Когда вторую строфу этой песенки я стал сопровождать арпеджиями, когда, охваченный вдохновением, я срывал с уст баронессы мелодии следующих песен, то, верно, показался ей и фрейлейн Адельгейде величайшим мастером в музыке; они осыпали меня похвалами. Свет зажженных в бальной зале свечей достигал покоев баронессы; нестройный рев труб и валторн возвестил, что пришло время собираться на бал.

- Ах, мне надобно идти! - воскликнула баронесса. Я вскочил из-за фортепьяно.

- Вы доставили мне приятнейшие минуты - это были самые светлые мгновения, какие выпадали на мою (*48)долю в Р... зиттене. - С этими словами баронесса протянула мне руку; и когда я, опьяненный величайшим восторгом, прижал ее к своим губам, то почувствовал, как кровь горячо бьется в ее пальцах... Я не знаю, как я очутился в комнате деда, как попал потом в бальную залу. Некий гасконец боялся сражения, полагая, что всякая рана ему смертельна, ибо он весь состоял из одного сердца. Я, да и каждый на моем месте, мог бы ему уподобиться! Всякое прикосновение смертельно. Рука баронессы, пульсирующие ее пальцы поразили меня, как отравленные стрелы, кровь моя пылала в жилах!

На другое утро дед мой, не выспрашивая меня прямо, все же скоро узнал историю проведенного с баронессой вечера, и я был немало озадачен, когда он, говоривший со мной всегда весело и с усмешкой, вдруг стал весьма серьезен и сказал:

- Прошу тебя, тезка, противься глупости, обуревающей тебя с такой силой. Знай, что твое предприятие, как бы ни казалось оно невинным, может иметь последствия ужаснейшие: в беспечном безумии ты стоишь на тоненьком льду, который под тобой подломится, прежде чем успеешь заметить, и ты бухнешься в воду. А я остерегусь удерживать тебя за полу, ибо знаю, - ты выкарабкаешься сам и скажешь, при смерти болен: "Я схватил во сне небольшой насморк"; а на самом деле злая лихорадка иссушает твой мозг, и пройдут года, прежде чем ты оправишься. Черт побери твою музыку, коли ты не можешь употребить ее ни на что лучшее, кроме как будоражить и смущать мирный покой чувствительных женщин.

- Но, - перебил я старика, - придет ли мне на ум любезничать с баронессой?

- Дуралей, - вскричал он, - да знай я это, я бы тебя тут же выбросил в окно!

Барон прервал наш тягостный разговор, и начавшиеся занятия вывели меня из любовных мечтаний, в которых видел я Серафину и помышлял только о ней.

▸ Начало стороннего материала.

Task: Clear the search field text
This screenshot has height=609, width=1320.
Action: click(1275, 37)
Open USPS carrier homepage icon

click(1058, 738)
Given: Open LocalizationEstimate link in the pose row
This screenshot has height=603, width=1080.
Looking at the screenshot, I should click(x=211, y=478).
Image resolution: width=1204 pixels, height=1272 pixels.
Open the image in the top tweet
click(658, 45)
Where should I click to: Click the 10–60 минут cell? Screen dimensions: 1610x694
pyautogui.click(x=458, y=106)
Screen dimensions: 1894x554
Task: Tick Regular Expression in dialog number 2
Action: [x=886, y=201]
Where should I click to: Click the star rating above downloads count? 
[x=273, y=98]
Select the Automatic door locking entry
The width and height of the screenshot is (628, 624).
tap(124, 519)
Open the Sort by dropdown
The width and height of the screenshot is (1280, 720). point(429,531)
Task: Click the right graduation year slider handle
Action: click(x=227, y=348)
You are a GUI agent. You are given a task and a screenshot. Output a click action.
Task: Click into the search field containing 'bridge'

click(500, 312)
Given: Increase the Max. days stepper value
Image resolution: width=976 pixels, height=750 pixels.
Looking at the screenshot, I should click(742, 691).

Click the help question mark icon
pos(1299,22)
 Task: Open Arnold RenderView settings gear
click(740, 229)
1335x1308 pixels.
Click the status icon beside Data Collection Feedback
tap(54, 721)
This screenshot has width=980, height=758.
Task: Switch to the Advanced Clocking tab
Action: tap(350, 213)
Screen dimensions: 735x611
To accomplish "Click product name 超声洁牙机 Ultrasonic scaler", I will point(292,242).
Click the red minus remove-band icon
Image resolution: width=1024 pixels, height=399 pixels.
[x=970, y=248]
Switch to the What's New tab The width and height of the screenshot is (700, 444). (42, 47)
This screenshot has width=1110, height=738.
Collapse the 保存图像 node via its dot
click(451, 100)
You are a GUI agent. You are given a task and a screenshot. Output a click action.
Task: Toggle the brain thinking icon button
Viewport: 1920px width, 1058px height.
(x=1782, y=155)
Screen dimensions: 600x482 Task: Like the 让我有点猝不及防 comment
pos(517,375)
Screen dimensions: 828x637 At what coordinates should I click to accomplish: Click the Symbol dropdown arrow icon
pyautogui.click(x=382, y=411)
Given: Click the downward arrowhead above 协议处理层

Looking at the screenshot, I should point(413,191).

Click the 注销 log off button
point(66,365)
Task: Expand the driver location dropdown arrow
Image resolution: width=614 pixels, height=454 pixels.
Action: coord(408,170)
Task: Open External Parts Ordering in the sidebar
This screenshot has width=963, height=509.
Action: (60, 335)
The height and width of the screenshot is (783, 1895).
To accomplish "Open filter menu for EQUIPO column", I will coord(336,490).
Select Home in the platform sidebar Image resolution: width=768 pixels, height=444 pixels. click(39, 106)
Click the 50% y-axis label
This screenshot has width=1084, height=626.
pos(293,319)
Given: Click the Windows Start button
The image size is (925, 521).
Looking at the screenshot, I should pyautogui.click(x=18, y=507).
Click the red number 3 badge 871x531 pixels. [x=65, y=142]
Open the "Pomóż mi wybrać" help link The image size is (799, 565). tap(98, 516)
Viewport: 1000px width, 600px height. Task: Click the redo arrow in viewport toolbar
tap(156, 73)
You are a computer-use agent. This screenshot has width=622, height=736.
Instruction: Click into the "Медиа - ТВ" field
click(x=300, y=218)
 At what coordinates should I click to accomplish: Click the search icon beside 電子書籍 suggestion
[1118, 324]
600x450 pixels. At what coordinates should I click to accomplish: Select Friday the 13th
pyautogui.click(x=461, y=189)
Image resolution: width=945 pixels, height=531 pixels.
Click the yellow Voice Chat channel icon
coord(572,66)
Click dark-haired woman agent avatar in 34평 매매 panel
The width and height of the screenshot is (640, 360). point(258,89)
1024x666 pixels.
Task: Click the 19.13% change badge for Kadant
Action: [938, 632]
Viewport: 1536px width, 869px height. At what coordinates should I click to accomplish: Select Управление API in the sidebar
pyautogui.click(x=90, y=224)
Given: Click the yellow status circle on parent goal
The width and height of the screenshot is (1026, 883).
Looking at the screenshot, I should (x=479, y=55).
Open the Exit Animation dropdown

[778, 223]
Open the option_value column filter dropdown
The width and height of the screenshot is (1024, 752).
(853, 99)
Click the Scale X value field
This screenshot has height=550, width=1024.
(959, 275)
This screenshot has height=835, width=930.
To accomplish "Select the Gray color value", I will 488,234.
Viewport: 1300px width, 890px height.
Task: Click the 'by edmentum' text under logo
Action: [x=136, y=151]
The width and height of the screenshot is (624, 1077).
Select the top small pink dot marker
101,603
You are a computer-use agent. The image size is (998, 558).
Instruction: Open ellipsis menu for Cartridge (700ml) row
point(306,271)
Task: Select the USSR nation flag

В обществе баронесса только изредка говорила мне несколько приветливых слов, однако не проходило почти ни одного вечера, чтоб ко мне не являлся тайный посланец от фрейлейн Адельгейды, звавший меня к Серафине. Скоро случилось, что музыка стала у нас чередоваться с беседой о самых различных вещах. Когда я и Серафина начинали вдаваться в сентиментальные грезы и (*49)предчувствия, фрейлейн Адельгейда, которая была не так уже молода, чтобы казаться столь наивной и взбалмошной, неожиданно перебивала нас веселыми и, пожалуй, немного бестолковыми речами. По многим приметам я скоро заключил, что душа баронессы и впрямь повергнута в какое-то смятение, которое, как я полагал, мне удалось прочесть в ее взоре, когда увидел ее в первый раз, - и враждебное действие замкового призрака стало для меня несомненным. Что-то ужасное случилось или должно было случиться! Часто порывался я рассказать Серафине, как прикоснулся ко мне незримый враг и как дед мой заклял его, видимо, навеки, но какая-то мне самому непостижимая робость связывала мой язык, едва я хотел заговорить. Однажды баронесса не явилась к обеденному столу; было объявлено, что она занемогла и не покидает своих покоев. Барона участливо расспрашивали, не опасен ли недуг? Он неприятно улыбнулся, словно с горькой насмешливостью, и сказал:

- Не более как легкий катар, что приключился у нее от сурового морского воздуха; здешний климат не терпит нежных голосков и не переносит иных звуков, кроме диких охотничьих криков.